• _About this task_:
When you reach the line containing "Task: Open the Отель" in the entries below, begin reproducing lines exactly, and stop once the line containing "Task: Expand reactions" is done.

• _Dataset extract_:
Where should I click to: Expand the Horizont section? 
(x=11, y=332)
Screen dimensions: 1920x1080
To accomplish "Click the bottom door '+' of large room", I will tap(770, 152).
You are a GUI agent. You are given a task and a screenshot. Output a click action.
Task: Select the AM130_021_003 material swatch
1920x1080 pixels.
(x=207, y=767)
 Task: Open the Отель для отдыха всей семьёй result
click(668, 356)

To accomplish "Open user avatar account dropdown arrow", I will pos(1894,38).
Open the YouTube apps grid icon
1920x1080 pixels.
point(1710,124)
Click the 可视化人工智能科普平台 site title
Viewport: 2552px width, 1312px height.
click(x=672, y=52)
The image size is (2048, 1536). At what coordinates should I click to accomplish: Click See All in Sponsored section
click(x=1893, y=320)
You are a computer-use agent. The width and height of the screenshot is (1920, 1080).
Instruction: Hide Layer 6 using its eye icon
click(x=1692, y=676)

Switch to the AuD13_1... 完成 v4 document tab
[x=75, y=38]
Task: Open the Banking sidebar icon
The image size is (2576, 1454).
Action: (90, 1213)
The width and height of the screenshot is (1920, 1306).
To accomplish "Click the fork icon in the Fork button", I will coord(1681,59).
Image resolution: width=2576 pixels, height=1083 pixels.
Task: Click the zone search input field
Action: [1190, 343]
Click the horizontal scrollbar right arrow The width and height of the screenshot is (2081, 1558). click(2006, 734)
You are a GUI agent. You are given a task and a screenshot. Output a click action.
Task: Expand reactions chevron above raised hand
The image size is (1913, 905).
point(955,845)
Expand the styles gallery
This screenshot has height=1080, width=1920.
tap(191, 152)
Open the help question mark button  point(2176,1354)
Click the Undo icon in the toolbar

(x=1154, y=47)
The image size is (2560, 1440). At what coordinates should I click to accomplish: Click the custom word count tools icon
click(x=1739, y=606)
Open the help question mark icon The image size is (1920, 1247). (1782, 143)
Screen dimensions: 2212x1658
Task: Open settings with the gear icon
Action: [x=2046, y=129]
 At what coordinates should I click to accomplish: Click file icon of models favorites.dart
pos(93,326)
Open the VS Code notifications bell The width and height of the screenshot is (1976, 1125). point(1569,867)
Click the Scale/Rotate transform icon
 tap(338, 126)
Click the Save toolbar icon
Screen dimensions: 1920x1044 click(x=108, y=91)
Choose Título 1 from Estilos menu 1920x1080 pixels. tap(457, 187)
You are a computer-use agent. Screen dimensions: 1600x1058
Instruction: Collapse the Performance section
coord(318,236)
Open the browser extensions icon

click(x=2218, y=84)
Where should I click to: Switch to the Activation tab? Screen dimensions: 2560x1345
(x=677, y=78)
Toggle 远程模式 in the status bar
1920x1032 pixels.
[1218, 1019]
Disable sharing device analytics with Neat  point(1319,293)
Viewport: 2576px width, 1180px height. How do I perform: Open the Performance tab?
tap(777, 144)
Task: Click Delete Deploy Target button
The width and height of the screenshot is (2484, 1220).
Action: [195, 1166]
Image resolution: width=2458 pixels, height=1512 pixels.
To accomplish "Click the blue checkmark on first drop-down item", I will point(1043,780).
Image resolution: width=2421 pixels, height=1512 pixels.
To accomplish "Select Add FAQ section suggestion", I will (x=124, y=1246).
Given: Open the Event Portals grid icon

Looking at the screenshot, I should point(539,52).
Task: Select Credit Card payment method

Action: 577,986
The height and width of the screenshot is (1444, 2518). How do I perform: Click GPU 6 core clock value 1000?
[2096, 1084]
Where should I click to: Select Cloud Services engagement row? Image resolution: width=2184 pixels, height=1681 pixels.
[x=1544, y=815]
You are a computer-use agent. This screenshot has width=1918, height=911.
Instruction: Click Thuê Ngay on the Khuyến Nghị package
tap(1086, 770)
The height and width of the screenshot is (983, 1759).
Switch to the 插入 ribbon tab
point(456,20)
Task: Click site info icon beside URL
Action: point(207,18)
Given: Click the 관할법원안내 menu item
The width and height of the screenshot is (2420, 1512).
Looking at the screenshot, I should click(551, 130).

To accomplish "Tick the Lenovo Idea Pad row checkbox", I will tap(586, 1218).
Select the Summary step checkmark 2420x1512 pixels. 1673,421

• _Solution for this problem_:
 Task: Open the Отель для отдыха всей семьёй result
click(668, 356)

To accomplish "Open user avatar account dropdown arrow", I will pos(1894,38).
Open the YouTube apps grid icon
1920x1080 pixels.
point(1710,124)
Click the 可视化人工智能科普平台 site title
Viewport: 2552px width, 1312px height.
click(x=672, y=52)
The image size is (2048, 1536). At what coordinates should I click to accomplish: Click See All in Sponsored section
click(x=1893, y=320)
You are a computer-use agent. The width and height of the screenshot is (1920, 1080).
Instruction: Hide Layer 6 using its eye icon
click(x=1692, y=676)

Switch to the AuD13_1... 完成 v4 document tab
[x=75, y=38]
Task: Open the Banking sidebar icon
The image size is (2576, 1454).
Action: (90, 1213)
The width and height of the screenshot is (1920, 1306).
To accomplish "Click the fork icon in the Fork button", I will coord(1681,59).
Image resolution: width=2576 pixels, height=1083 pixels.
Task: Click the zone search input field
Action: [1190, 343]
Click the horizontal scrollbar right arrow The width and height of the screenshot is (2081, 1558). click(2006, 734)
You are a GUI agent. You are given a task and a screenshot. Output a click action.
Task: Expand reactions chevron above raised hand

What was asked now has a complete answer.